In a dissent to the 2011 decision, Justices Sotomayor and Ginsburg commented that vaccine manufacturers, “given the lack of robust competition in the vaccine market, will often have little or no incentive to improve the designs of vaccines that are already generating significant profit margins” [emphasis added]. The two Justices predicted—quite accurately—that the Court’s unfortunate decision would leave a “regulatory vacuum” and would make it even harder to strike a balance between “compensating vaccine-injured children and stabilizing the childhood vaccine market.”
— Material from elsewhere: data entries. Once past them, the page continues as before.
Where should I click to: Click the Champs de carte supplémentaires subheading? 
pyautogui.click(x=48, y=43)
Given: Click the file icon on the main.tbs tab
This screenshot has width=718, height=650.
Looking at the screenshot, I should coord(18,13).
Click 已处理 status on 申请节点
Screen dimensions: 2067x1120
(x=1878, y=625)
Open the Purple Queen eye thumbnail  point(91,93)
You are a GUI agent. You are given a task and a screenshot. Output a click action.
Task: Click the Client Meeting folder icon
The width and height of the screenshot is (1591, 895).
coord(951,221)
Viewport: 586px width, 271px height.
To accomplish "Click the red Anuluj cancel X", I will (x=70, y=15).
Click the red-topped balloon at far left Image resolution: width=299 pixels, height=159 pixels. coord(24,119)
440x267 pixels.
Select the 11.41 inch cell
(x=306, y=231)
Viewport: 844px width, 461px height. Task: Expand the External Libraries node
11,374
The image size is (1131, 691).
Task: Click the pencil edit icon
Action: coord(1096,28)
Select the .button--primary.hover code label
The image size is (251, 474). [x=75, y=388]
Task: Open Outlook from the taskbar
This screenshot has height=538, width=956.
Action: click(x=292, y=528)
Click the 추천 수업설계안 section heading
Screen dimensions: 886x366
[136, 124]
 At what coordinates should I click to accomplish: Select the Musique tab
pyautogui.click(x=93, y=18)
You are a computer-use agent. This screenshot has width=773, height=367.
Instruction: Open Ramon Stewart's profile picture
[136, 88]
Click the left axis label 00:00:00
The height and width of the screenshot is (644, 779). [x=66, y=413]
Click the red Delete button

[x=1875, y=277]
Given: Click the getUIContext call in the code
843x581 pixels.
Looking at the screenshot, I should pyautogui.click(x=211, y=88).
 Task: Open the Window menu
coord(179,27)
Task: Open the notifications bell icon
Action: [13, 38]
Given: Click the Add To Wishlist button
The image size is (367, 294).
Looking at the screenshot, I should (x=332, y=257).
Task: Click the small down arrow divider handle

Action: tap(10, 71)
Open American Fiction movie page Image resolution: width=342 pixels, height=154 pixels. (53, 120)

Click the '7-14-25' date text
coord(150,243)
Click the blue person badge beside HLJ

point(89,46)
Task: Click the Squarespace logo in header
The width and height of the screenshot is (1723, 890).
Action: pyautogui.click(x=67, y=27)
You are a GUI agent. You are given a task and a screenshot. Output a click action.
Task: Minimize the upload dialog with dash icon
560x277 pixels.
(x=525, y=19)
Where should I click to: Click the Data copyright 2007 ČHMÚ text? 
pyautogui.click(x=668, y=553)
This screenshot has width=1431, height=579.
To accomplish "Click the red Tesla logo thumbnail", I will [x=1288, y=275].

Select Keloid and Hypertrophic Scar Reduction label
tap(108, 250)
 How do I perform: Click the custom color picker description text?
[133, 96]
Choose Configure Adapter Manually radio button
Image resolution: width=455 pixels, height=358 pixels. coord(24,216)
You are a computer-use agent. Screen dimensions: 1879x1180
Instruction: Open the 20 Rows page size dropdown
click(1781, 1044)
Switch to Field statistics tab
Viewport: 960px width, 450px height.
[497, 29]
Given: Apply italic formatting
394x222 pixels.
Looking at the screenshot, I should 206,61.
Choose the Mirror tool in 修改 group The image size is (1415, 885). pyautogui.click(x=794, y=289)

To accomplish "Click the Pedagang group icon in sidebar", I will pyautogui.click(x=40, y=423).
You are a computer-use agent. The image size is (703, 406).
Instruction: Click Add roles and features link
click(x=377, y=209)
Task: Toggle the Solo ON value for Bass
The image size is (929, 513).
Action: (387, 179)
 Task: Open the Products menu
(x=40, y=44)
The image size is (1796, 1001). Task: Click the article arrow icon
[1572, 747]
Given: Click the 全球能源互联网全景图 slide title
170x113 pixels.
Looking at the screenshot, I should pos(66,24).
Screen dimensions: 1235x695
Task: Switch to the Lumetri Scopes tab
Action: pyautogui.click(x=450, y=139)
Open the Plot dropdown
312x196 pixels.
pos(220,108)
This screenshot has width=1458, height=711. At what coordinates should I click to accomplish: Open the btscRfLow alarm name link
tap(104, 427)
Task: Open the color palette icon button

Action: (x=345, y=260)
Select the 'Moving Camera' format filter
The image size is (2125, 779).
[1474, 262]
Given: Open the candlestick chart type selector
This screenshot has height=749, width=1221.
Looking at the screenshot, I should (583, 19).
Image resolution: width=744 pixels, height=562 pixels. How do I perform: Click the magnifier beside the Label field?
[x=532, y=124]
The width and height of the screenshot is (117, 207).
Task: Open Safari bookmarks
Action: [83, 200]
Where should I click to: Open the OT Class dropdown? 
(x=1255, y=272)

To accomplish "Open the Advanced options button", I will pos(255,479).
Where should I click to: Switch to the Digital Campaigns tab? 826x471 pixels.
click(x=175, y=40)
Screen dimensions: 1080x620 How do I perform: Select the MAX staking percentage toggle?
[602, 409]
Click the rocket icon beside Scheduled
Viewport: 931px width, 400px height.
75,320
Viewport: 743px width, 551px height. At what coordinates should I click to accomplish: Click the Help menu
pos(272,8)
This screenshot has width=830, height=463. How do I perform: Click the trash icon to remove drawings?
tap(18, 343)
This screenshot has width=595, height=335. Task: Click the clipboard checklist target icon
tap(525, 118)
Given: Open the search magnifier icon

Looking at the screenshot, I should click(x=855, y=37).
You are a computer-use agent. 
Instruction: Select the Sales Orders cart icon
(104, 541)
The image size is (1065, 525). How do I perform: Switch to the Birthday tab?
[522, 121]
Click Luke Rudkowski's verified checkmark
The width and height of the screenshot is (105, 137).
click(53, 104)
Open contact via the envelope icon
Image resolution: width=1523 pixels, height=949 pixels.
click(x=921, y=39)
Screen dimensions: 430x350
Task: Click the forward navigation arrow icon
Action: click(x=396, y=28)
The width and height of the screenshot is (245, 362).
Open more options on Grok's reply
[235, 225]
Exporting the No-Liability Model
In 2016, the Bill & Melinda Gates Foundation and the Wellcome Trust—the world’s two wealthiest charitable foundations and two of the biggest global funders of vaccine development and vaccine programs—teamed up with vaccine manufacturers and government partners from a variety of countries to launch the Coalition for Epidemic Preparedness Innovations (CEPI). According to a recent analysis in the Emory Law Journal, the blanket immunity ushered in by the NCVIA has been so successful for vaccine manufacturers that CEPI is looking to export it, creating “liability protection and compensation mechanisms based on the U.S. model for vaccine liability” around the world.
The law journal author, Professor Mary Holland, cautions that this would be unfortunate for the developing world. In countries that adopt the U.S. model, vaccines are likely to end up being “less safe than they could be,” with an inevitable loss of public confidence “both in vaccines and in those recommending them.”